For the entries below, return the line holding "Given: Go to the Reports section" together with all lines after it, unchanged, and leave every picture out.
=== Section Start ===
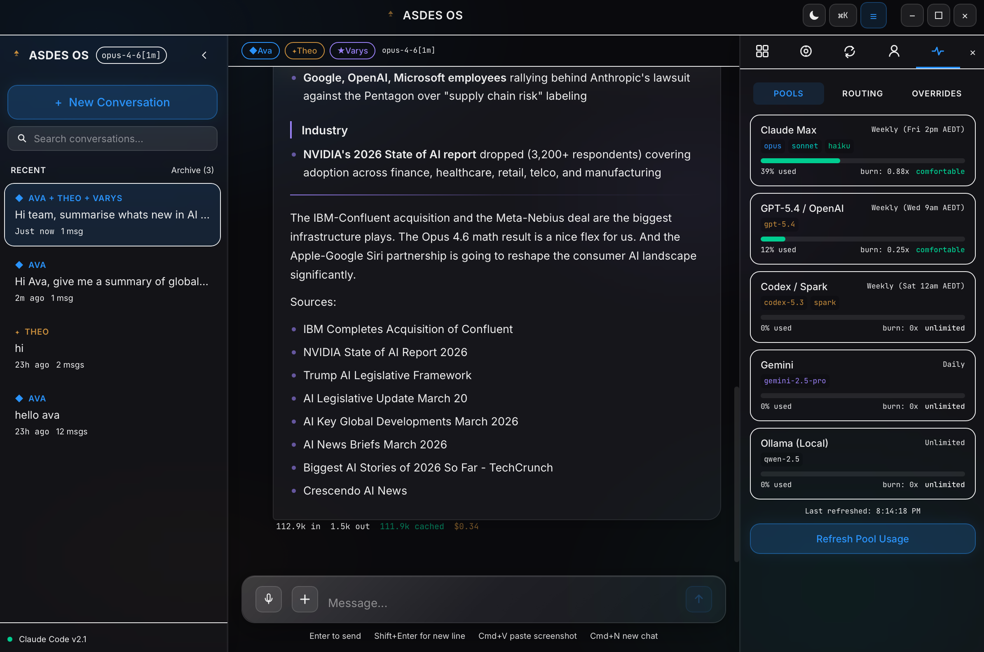This screenshot has height=652, width=984.
Task: Select the activity pulse panel icon
Action: (x=938, y=52)
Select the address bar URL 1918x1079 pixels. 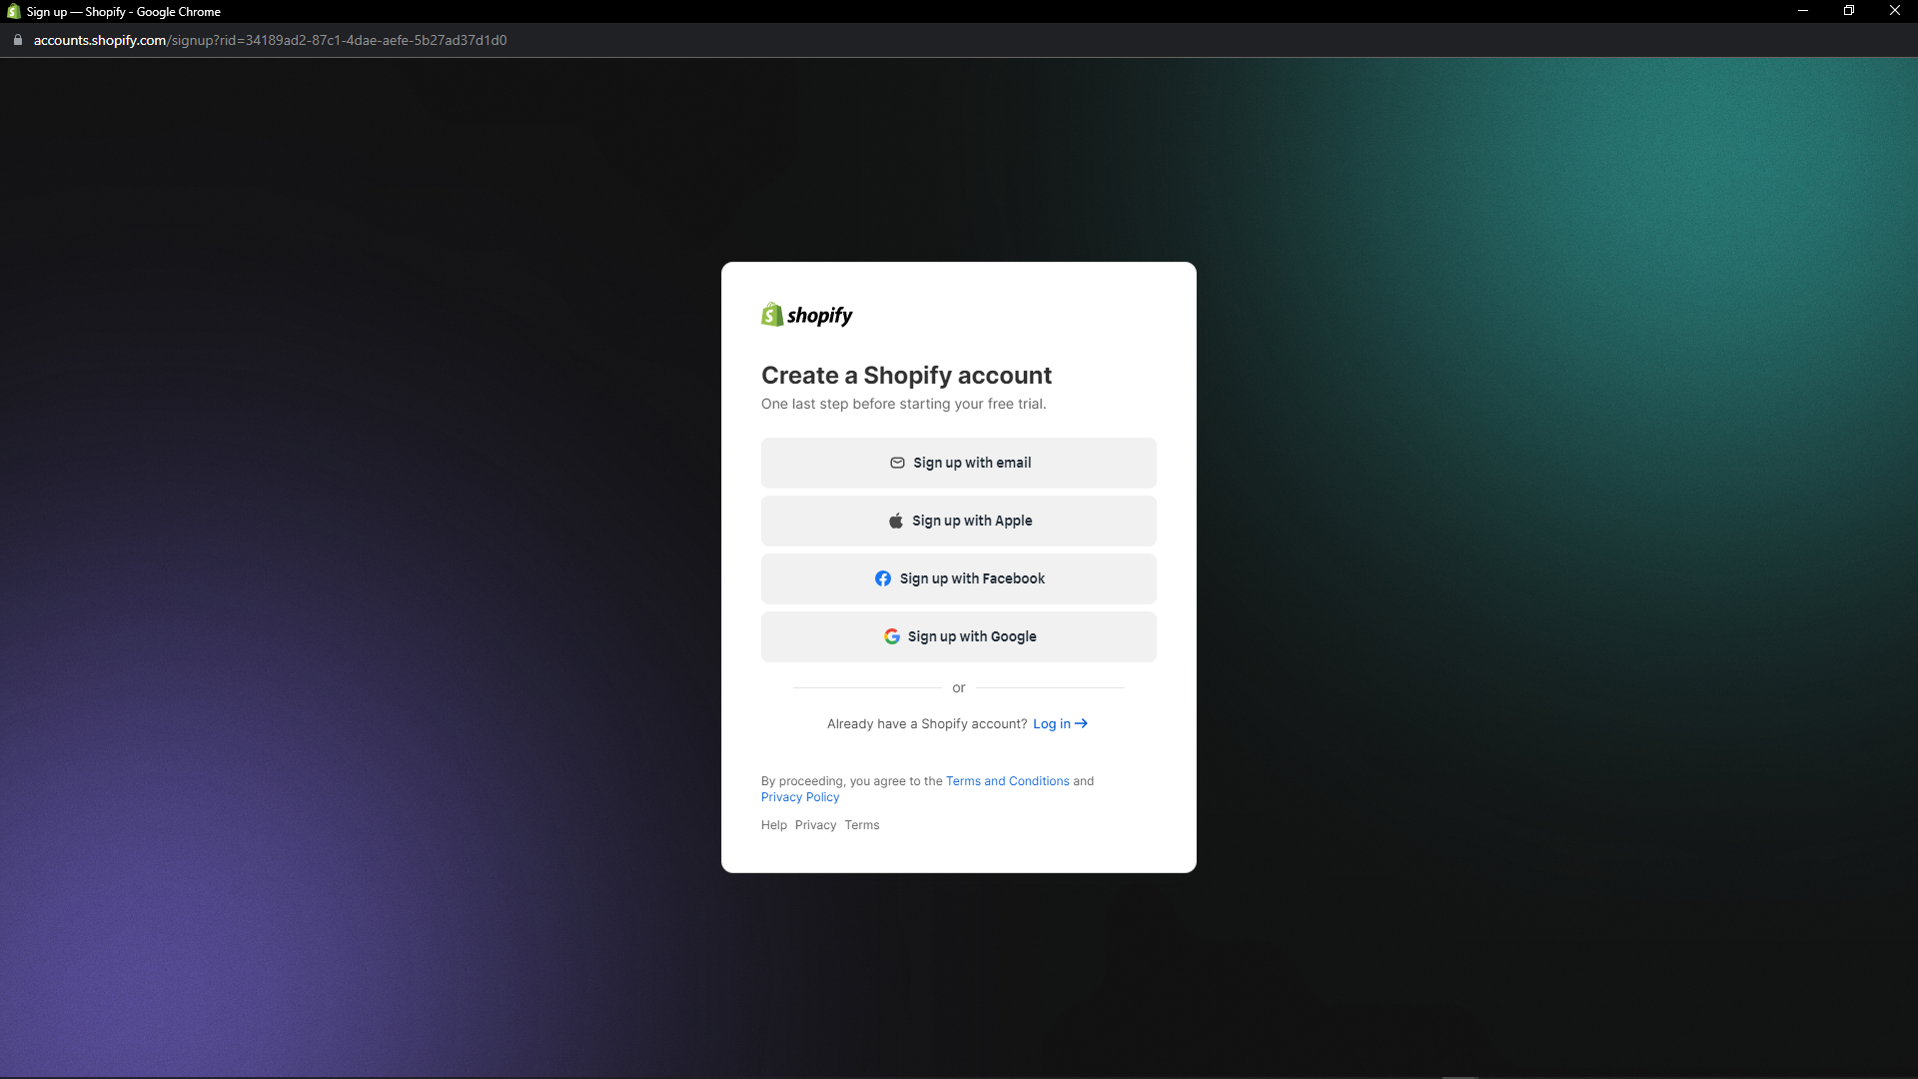(x=270, y=40)
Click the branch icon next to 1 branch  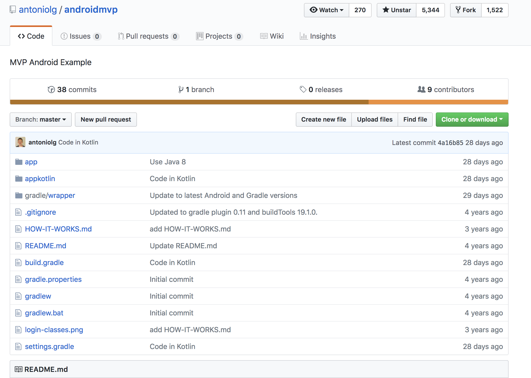(181, 90)
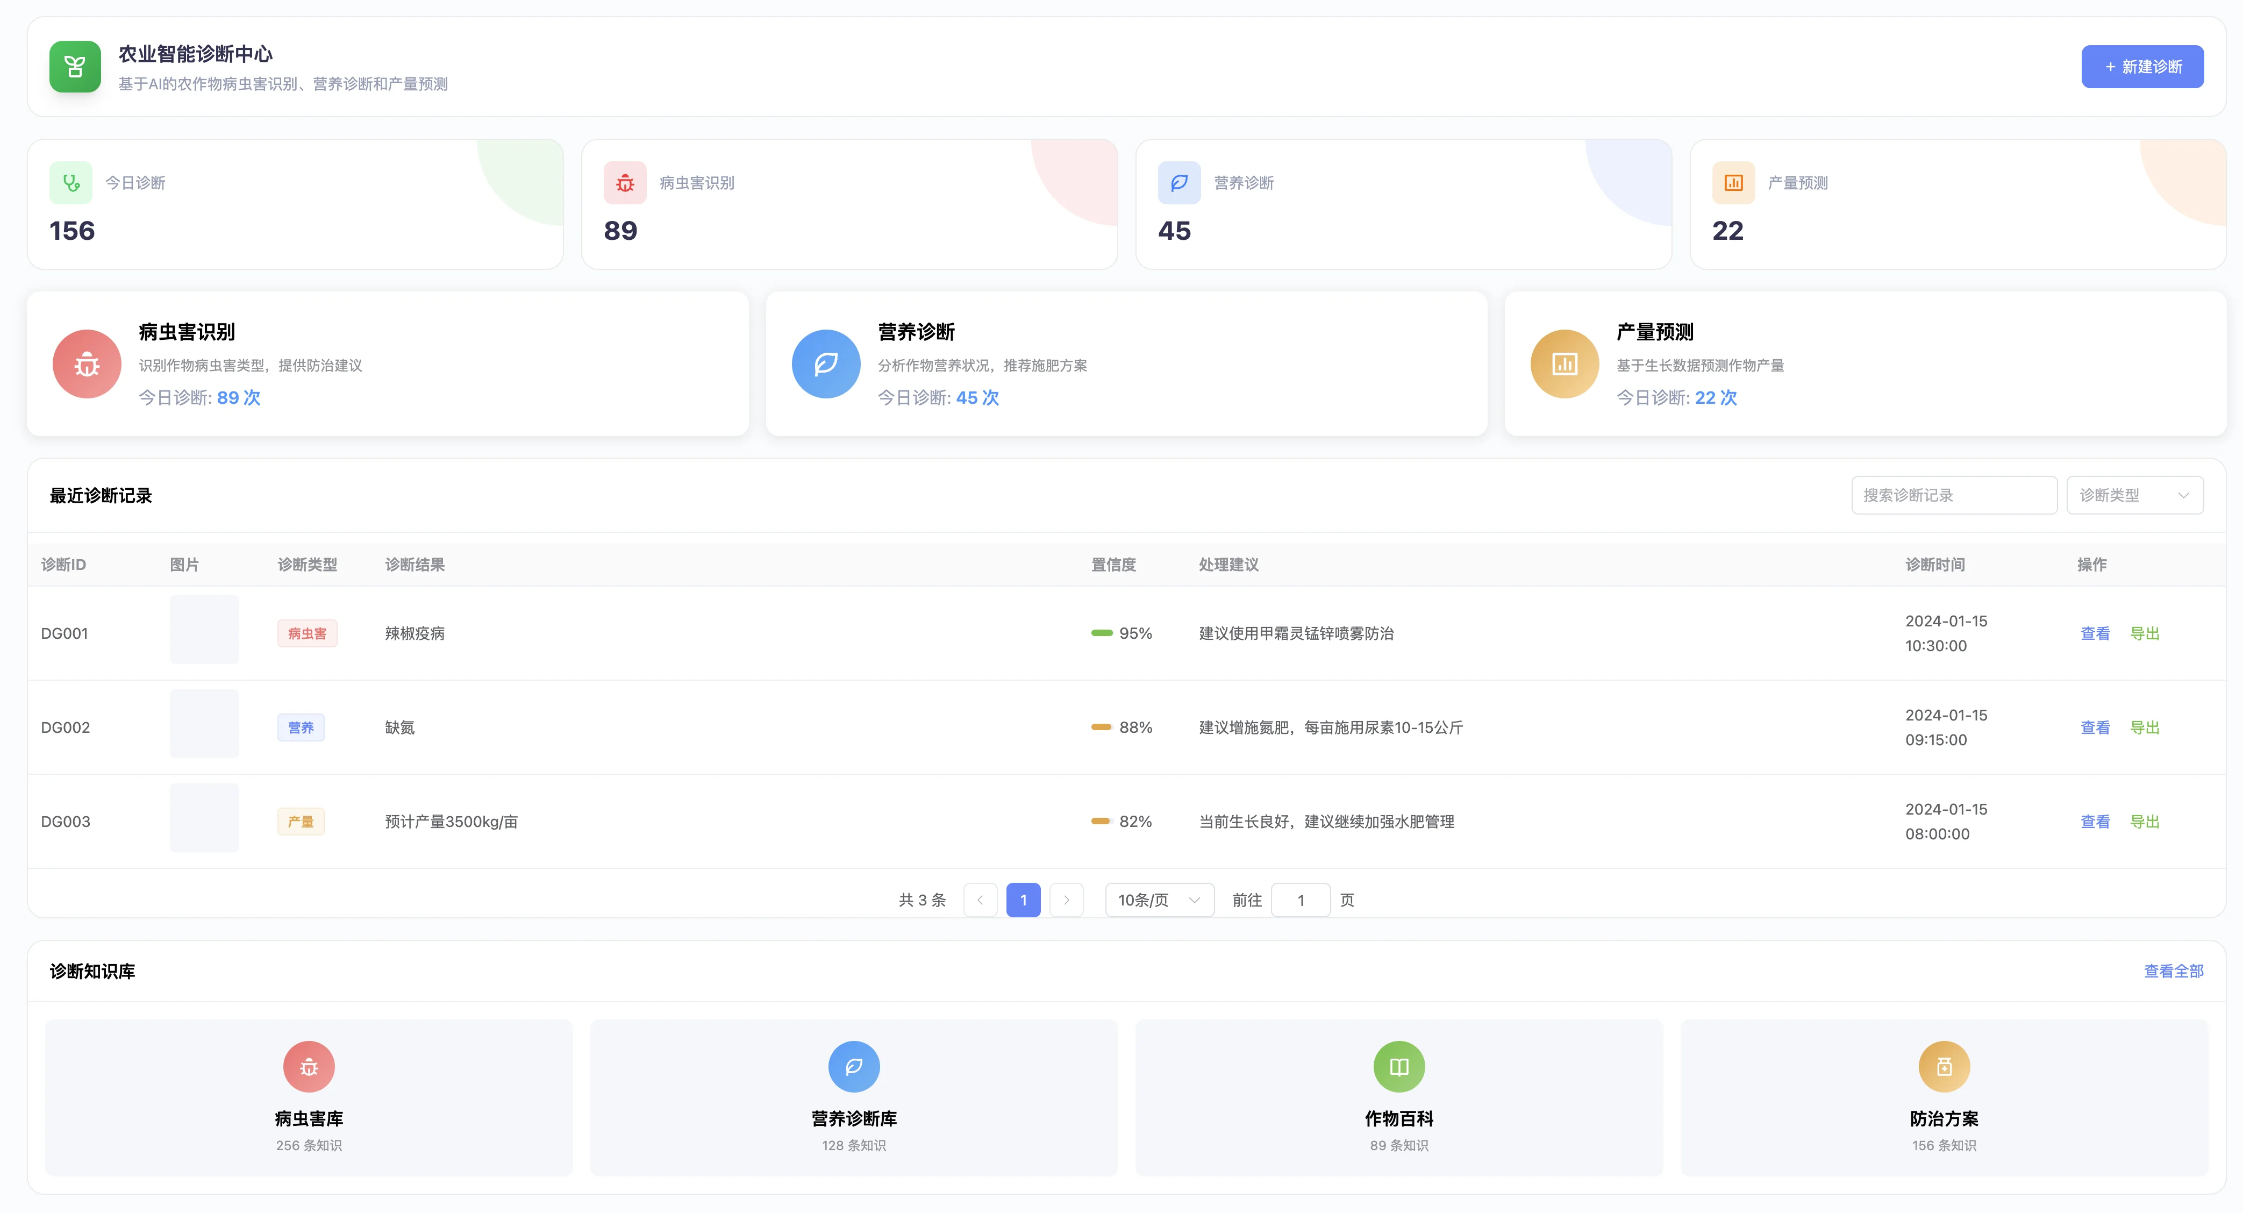Select the 产量 tag on DG003
This screenshot has width=2243, height=1213.
pos(300,821)
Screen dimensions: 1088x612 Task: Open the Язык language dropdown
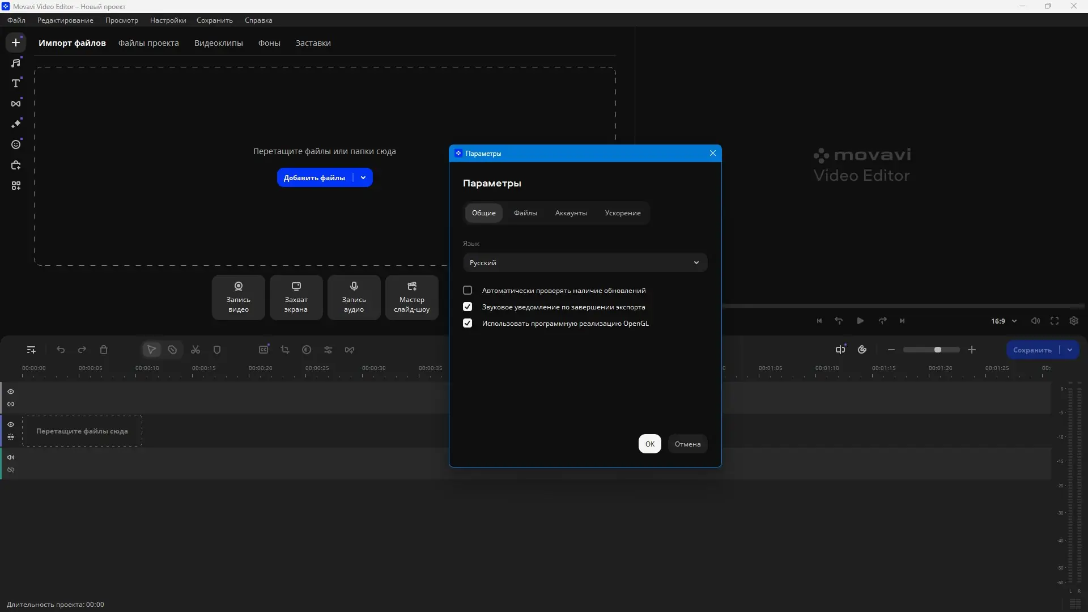click(585, 263)
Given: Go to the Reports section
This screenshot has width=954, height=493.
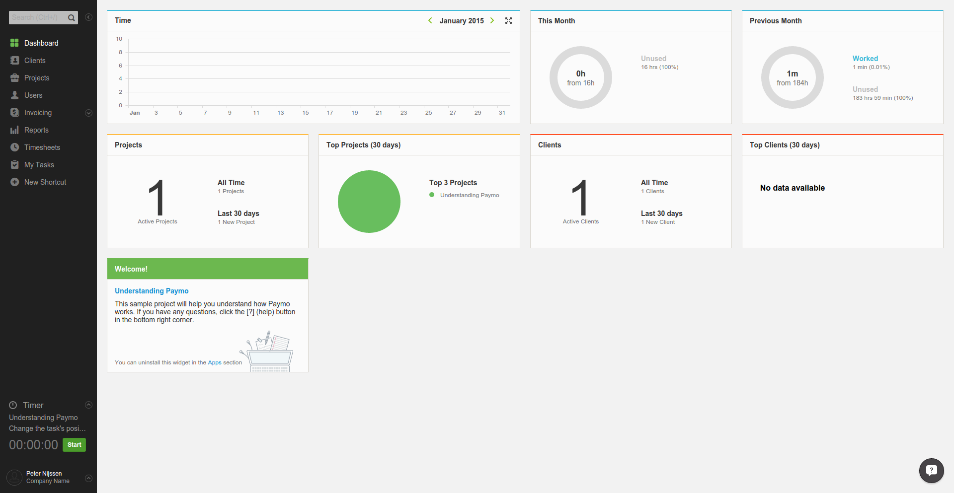Looking at the screenshot, I should (36, 130).
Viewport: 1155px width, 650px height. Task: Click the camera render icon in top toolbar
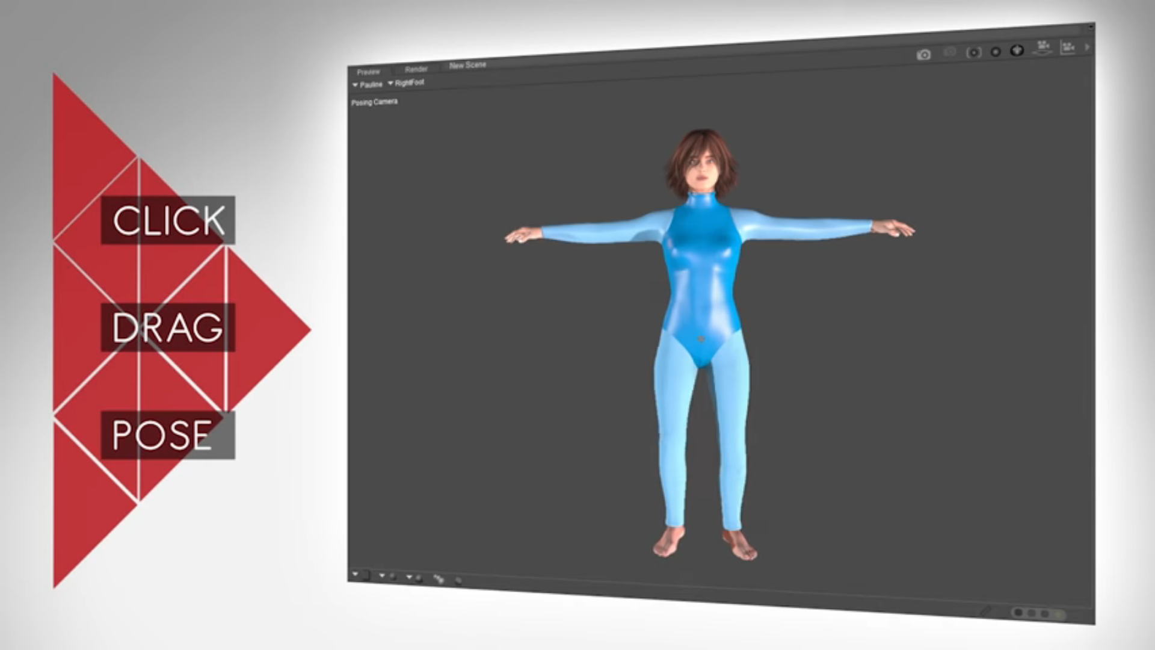[x=923, y=55]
=== Section End ===
# Response box
Given: Go to the Reports section
This screenshot has width=954, height=493.
Looking at the screenshot, I should (36, 130).
Viewport: 1155px width, 650px height. Task: Click the camera render icon in top toolbar
[x=923, y=55]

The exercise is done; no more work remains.